(Data records)
..............................

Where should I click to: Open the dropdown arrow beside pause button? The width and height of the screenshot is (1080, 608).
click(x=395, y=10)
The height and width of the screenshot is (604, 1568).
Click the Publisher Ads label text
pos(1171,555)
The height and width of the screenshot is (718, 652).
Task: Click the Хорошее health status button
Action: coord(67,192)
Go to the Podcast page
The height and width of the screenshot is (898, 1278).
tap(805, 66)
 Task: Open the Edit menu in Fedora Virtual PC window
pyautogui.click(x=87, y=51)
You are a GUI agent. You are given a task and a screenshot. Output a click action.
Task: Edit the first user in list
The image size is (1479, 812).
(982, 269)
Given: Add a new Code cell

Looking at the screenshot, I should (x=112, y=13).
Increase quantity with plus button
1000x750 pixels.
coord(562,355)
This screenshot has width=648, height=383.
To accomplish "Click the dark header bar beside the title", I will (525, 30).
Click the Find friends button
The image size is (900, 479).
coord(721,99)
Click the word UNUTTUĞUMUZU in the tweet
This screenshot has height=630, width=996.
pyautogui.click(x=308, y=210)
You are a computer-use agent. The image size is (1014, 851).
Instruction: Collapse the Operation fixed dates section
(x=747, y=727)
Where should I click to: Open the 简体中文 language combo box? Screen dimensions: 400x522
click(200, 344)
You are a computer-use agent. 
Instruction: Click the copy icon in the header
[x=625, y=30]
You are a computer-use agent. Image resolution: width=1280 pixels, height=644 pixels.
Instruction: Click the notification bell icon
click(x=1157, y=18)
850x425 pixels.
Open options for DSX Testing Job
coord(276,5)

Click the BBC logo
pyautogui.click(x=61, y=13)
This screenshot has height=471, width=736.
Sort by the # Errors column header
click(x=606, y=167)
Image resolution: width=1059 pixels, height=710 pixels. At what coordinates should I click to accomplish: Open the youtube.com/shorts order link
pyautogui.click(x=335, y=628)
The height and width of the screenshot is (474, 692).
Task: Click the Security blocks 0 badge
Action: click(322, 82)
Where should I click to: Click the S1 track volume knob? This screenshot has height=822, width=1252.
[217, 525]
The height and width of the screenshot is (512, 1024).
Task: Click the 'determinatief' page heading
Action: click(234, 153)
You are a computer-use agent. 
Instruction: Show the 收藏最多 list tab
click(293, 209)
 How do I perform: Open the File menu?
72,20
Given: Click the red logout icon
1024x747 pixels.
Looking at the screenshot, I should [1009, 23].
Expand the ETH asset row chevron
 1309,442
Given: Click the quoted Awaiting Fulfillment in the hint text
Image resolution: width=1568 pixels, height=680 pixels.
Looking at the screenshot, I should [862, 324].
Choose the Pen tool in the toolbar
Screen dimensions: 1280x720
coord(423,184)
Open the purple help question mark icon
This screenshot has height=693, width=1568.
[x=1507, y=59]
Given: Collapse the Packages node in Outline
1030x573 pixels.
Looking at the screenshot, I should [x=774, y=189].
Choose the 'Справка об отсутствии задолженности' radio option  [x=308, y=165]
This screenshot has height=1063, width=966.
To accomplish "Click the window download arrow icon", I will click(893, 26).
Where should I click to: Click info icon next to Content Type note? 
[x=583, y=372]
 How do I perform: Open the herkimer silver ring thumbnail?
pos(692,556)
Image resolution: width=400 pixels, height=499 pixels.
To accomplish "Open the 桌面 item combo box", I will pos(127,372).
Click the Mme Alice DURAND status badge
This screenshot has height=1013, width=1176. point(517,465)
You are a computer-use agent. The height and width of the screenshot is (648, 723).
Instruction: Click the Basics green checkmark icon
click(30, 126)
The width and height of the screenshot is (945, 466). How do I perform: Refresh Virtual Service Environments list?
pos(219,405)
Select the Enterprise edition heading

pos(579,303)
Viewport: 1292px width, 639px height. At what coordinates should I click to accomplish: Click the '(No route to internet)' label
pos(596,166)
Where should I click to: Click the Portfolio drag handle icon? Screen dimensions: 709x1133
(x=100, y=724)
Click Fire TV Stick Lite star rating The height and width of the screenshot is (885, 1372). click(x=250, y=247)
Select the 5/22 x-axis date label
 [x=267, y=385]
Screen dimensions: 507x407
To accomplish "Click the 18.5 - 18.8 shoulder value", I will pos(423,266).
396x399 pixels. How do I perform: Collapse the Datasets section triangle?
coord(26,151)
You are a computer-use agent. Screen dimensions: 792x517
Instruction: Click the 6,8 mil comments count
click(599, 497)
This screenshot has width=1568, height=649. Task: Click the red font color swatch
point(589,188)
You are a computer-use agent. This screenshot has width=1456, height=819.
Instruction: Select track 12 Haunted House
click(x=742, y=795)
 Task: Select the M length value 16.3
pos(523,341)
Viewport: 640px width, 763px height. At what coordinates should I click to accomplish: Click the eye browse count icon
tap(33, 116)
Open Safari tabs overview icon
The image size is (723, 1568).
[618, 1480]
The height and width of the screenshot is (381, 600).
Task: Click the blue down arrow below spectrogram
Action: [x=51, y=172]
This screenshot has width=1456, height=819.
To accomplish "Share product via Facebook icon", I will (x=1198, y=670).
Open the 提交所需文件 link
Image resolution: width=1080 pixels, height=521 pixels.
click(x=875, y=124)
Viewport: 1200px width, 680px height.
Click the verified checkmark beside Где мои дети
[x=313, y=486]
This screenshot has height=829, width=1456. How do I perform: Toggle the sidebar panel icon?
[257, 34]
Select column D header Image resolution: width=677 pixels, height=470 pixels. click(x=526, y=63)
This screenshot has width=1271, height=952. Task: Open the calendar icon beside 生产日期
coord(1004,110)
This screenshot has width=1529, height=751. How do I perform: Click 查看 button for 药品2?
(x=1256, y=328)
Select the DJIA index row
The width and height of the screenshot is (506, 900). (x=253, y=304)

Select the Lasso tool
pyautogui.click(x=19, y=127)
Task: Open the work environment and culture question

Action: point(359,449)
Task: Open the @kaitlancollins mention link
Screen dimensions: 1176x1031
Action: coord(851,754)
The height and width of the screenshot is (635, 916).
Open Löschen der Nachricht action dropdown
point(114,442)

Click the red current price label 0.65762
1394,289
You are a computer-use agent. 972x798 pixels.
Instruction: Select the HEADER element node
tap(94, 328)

..............................

■ To do ■
Copy each record from above exactly, and include every line.

■ Answer to the exercise ■
Where should I click to: Open the dropdown arrow beside pause button? The width and height of the screenshot is (1080, 608).
click(x=395, y=10)
The height and width of the screenshot is (604, 1568).
Click the Publisher Ads label text
pos(1171,555)
The height and width of the screenshot is (718, 652).
Task: Click the Хорошее health status button
Action: coord(67,192)
Go to the Podcast page
The height and width of the screenshot is (898, 1278).
tap(805, 66)
 Task: Open the Edit menu in Fedora Virtual PC window
pyautogui.click(x=87, y=51)
You are a GUI agent. You are given a task and a screenshot. Output a click action.
Task: Edit the first user in list
The image size is (1479, 812).
(982, 269)
Given: Add a new Code cell

Looking at the screenshot, I should (x=112, y=13).
Increase quantity with plus button
1000x750 pixels.
coord(562,355)
This screenshot has width=648, height=383.
To accomplish "Click the dark header bar beside the title", I will (525, 30).
Click the Find friends button
The image size is (900, 479).
coord(721,99)
Click the word UNUTTUĞUMUZU in the tweet
This screenshot has height=630, width=996.
pyautogui.click(x=308, y=210)
You are a computer-use agent. The image size is (1014, 851).
Instruction: Collapse the Operation fixed dates section
(x=747, y=727)
Where should I click to: Open the 简体中文 language combo box? Screen dimensions: 400x522
click(200, 344)
You are a computer-use agent. 
Instruction: Click the copy icon in the header
[x=625, y=30]
You are a computer-use agent. Image resolution: width=1280 pixels, height=644 pixels.
Instruction: Click the notification bell icon
click(x=1157, y=18)
850x425 pixels.
Open options for DSX Testing Job
coord(276,5)

Click the BBC logo
pyautogui.click(x=61, y=13)
This screenshot has height=471, width=736.
Sort by the # Errors column header
click(x=606, y=167)
Image resolution: width=1059 pixels, height=710 pixels. At what coordinates should I click to accomplish: Open the youtube.com/shorts order link
pyautogui.click(x=335, y=628)
The height and width of the screenshot is (474, 692).
Task: Click the Security blocks 0 badge
Action: click(322, 82)
Where should I click to: Click the S1 track volume knob? This screenshot has height=822, width=1252.
[217, 525]
The height and width of the screenshot is (512, 1024).
Task: Click the 'determinatief' page heading
Action: click(234, 153)
You are a computer-use agent. 
Instruction: Show the 收藏最多 list tab
click(293, 209)
 How do I perform: Open the File menu?
72,20
Given: Click the red logout icon
1024x747 pixels.
Looking at the screenshot, I should [1009, 23].
Expand the ETH asset row chevron
 1309,442
Given: Click the quoted Awaiting Fulfillment in the hint text
Image resolution: width=1568 pixels, height=680 pixels.
Looking at the screenshot, I should [862, 324].
Choose the Pen tool in the toolbar
Screen dimensions: 1280x720
coord(423,184)
Open the purple help question mark icon
This screenshot has height=693, width=1568.
[x=1507, y=59]
Given: Collapse the Packages node in Outline
1030x573 pixels.
Looking at the screenshot, I should [x=774, y=189].
Choose the 'Справка об отсутствии задолженности' radio option  [x=308, y=165]
This screenshot has height=1063, width=966.
To accomplish "Click the window download arrow icon", I will click(893, 26).
Where should I click to: Click info icon next to Content Type note? 
[x=583, y=372]
 How do I perform: Open the herkimer silver ring thumbnail?
pos(692,556)
Image resolution: width=400 pixels, height=499 pixels.
To accomplish "Open the 桌面 item combo box", I will pos(127,372).
Click the Mme Alice DURAND status badge
This screenshot has height=1013, width=1176. point(517,465)
You are a computer-use agent. The height and width of the screenshot is (648, 723).
Instruction: Click the Basics green checkmark icon
click(30, 126)
The width and height of the screenshot is (945, 466). How do I perform: Refresh Virtual Service Environments list?
pos(219,405)
Select the Enterprise edition heading

pos(579,303)
Viewport: 1292px width, 639px height. At what coordinates should I click to accomplish: Click the '(No route to internet)' label
pos(596,166)
Where should I click to: Click the Portfolio drag handle icon? Screen dimensions: 709x1133
(x=100, y=724)
Click Fire TV Stick Lite star rating The height and width of the screenshot is (885, 1372). click(x=250, y=247)
Select the 5/22 x-axis date label
 [x=267, y=385]
Screen dimensions: 507x407
To accomplish "Click the 18.5 - 18.8 shoulder value", I will pos(423,266).
396x399 pixels. How do I perform: Collapse the Datasets section triangle?
coord(26,151)
You are a computer-use agent. Screen dimensions: 792x517
Instruction: Click the 6,8 mil comments count
click(599, 497)
This screenshot has width=1568, height=649. Task: Click the red font color swatch
point(589,188)
You are a computer-use agent. This screenshot has width=1456, height=819.
Instruction: Select track 12 Haunted House
click(x=742, y=795)
 Task: Select the M length value 16.3
pos(523,341)
Viewport: 640px width, 763px height. At what coordinates should I click to accomplish: Click the eye browse count icon
tap(33, 116)
Open Safari tabs overview icon
The image size is (723, 1568).
[618, 1480]
The height and width of the screenshot is (381, 600).
Task: Click the blue down arrow below spectrogram
Action: [x=51, y=172]
This screenshot has width=1456, height=819.
To accomplish "Share product via Facebook icon", I will (x=1198, y=670).
Open the 提交所需文件 link
Image resolution: width=1080 pixels, height=521 pixels.
click(x=875, y=124)
Viewport: 1200px width, 680px height.
Click the verified checkmark beside Где мои дети
[x=313, y=486]
This screenshot has height=829, width=1456. How do I perform: Toggle the sidebar panel icon?
[257, 34]
Select column D header Image resolution: width=677 pixels, height=470 pixels. click(x=526, y=63)
This screenshot has width=1271, height=952. Task: Open the calendar icon beside 生产日期
coord(1004,110)
This screenshot has width=1529, height=751. How do I perform: Click 查看 button for 药品2?
(x=1256, y=328)
Select the DJIA index row
The width and height of the screenshot is (506, 900). (x=253, y=304)

Select the Lasso tool
pyautogui.click(x=19, y=127)
Task: Open the work environment and culture question

Action: point(359,449)
Task: Open the @kaitlancollins mention link
Screen dimensions: 1176x1031
Action: coord(851,754)
The height and width of the screenshot is (635, 916).
Open Löschen der Nachricht action dropdown
point(114,442)

Click the red current price label 0.65762
1394,289
You are a computer-use agent. 972x798 pixels.
Instruction: Select the HEADER element node
tap(94, 328)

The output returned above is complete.